── LISTED ENTRIES ──

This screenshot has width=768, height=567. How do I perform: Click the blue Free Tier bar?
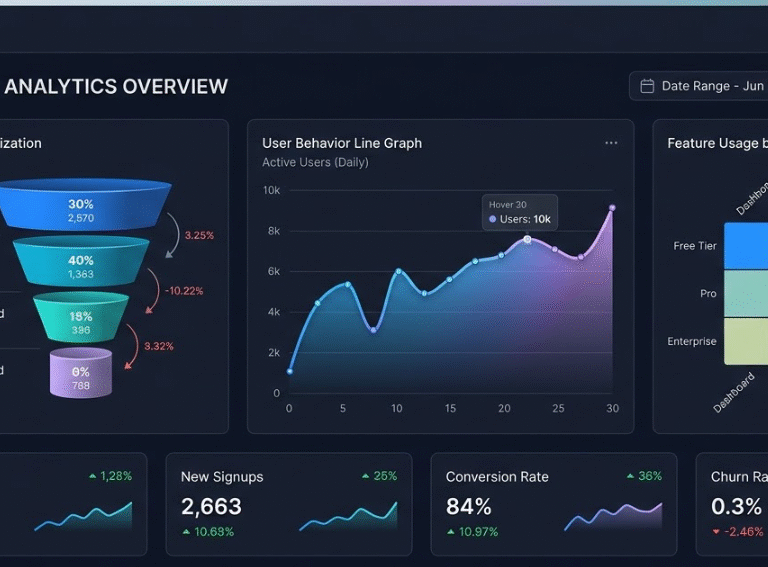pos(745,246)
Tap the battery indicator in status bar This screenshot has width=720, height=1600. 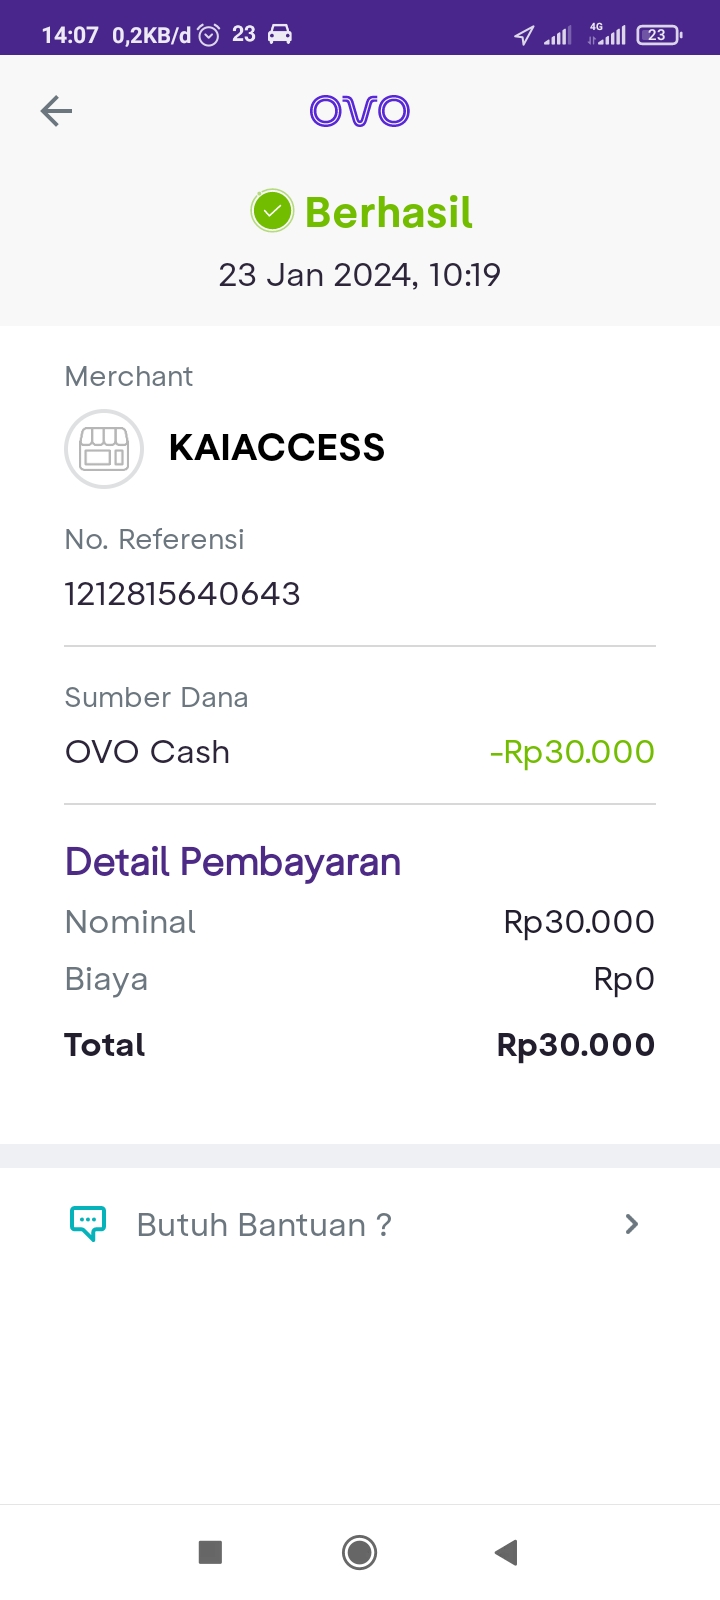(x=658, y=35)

───
── LISTED ENTRIES ──

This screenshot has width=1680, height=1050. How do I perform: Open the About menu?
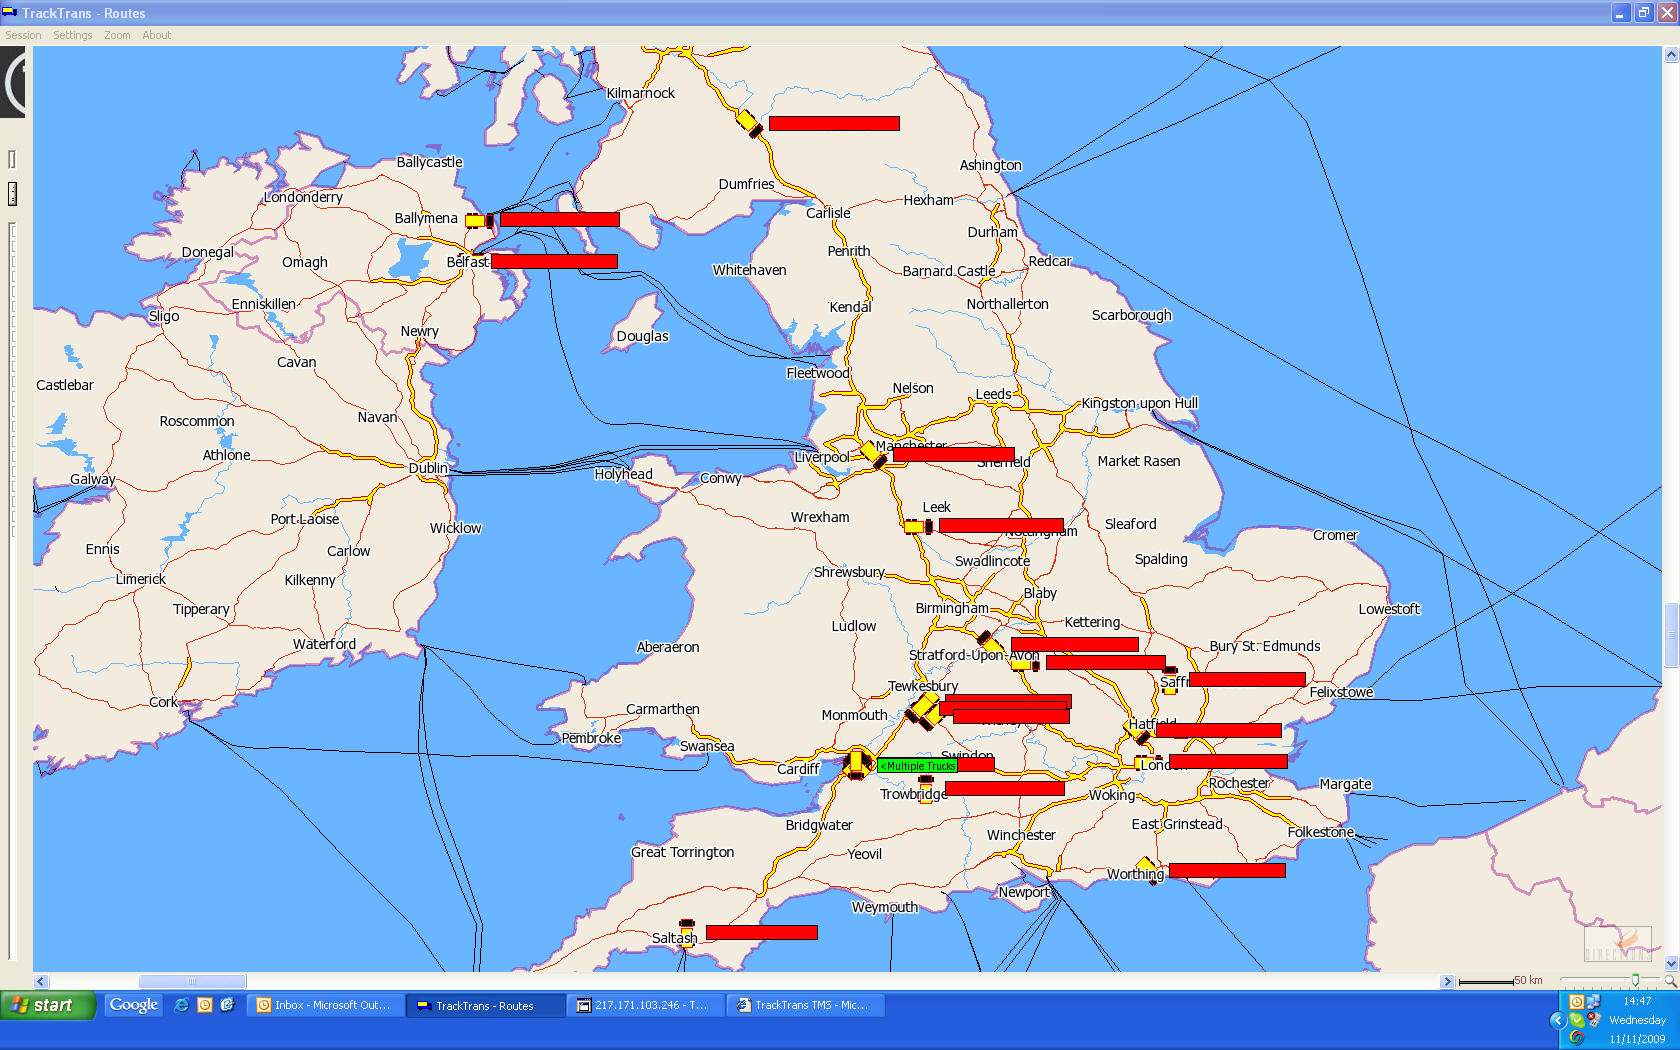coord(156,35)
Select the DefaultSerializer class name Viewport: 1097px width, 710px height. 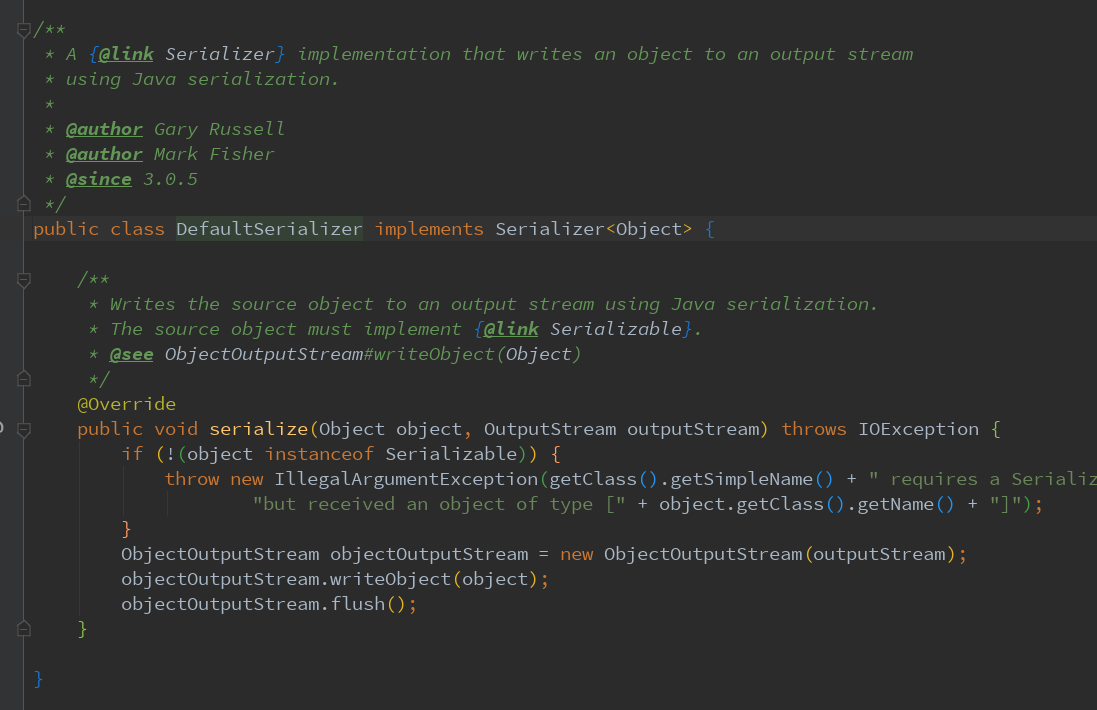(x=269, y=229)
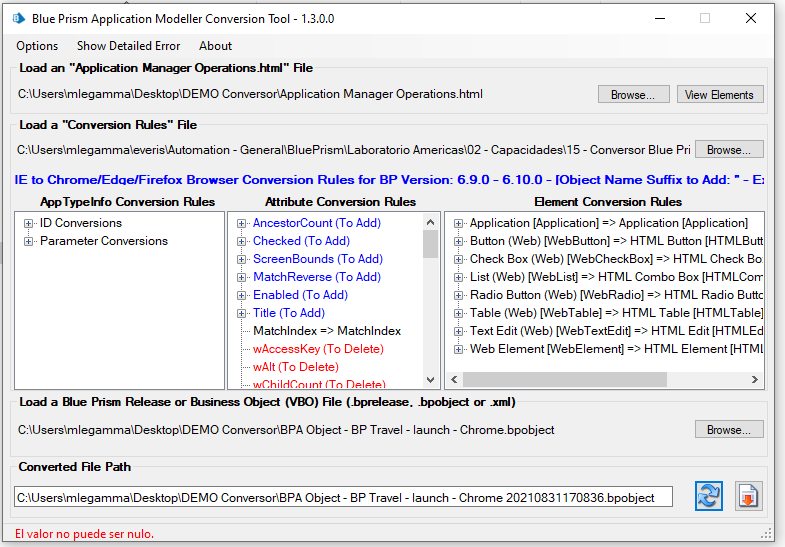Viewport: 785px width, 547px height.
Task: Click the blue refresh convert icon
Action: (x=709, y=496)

───
── LISTED ENTRIES ──

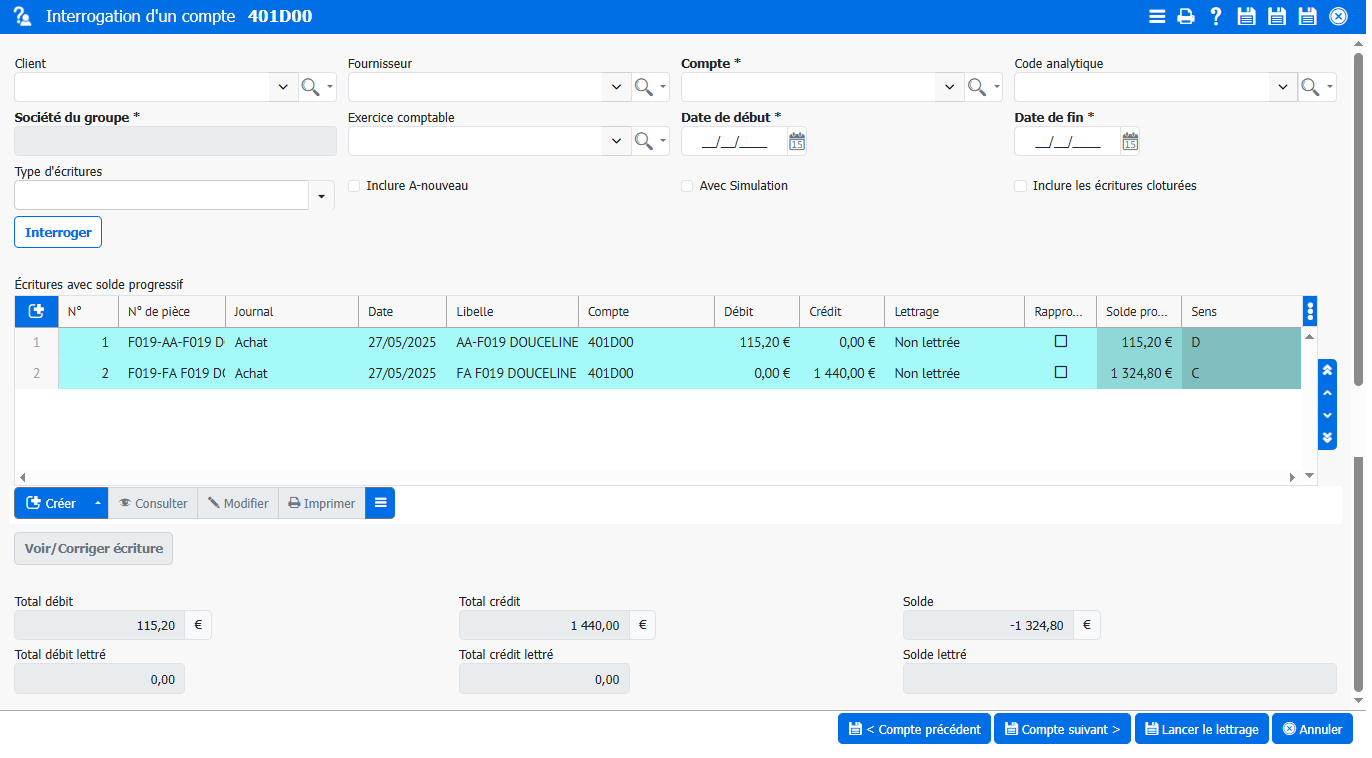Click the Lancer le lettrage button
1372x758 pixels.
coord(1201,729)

───

# SHORT PROBLEM:
Return the stretch of rows from the line containing "Click the Lancer le lettrage button" through the line containing "coord(1201,729)", word for word, without the pictures.

# SOLVED PROBLEM:
Click the Lancer le lettrage button
1372x758 pixels.
coord(1201,729)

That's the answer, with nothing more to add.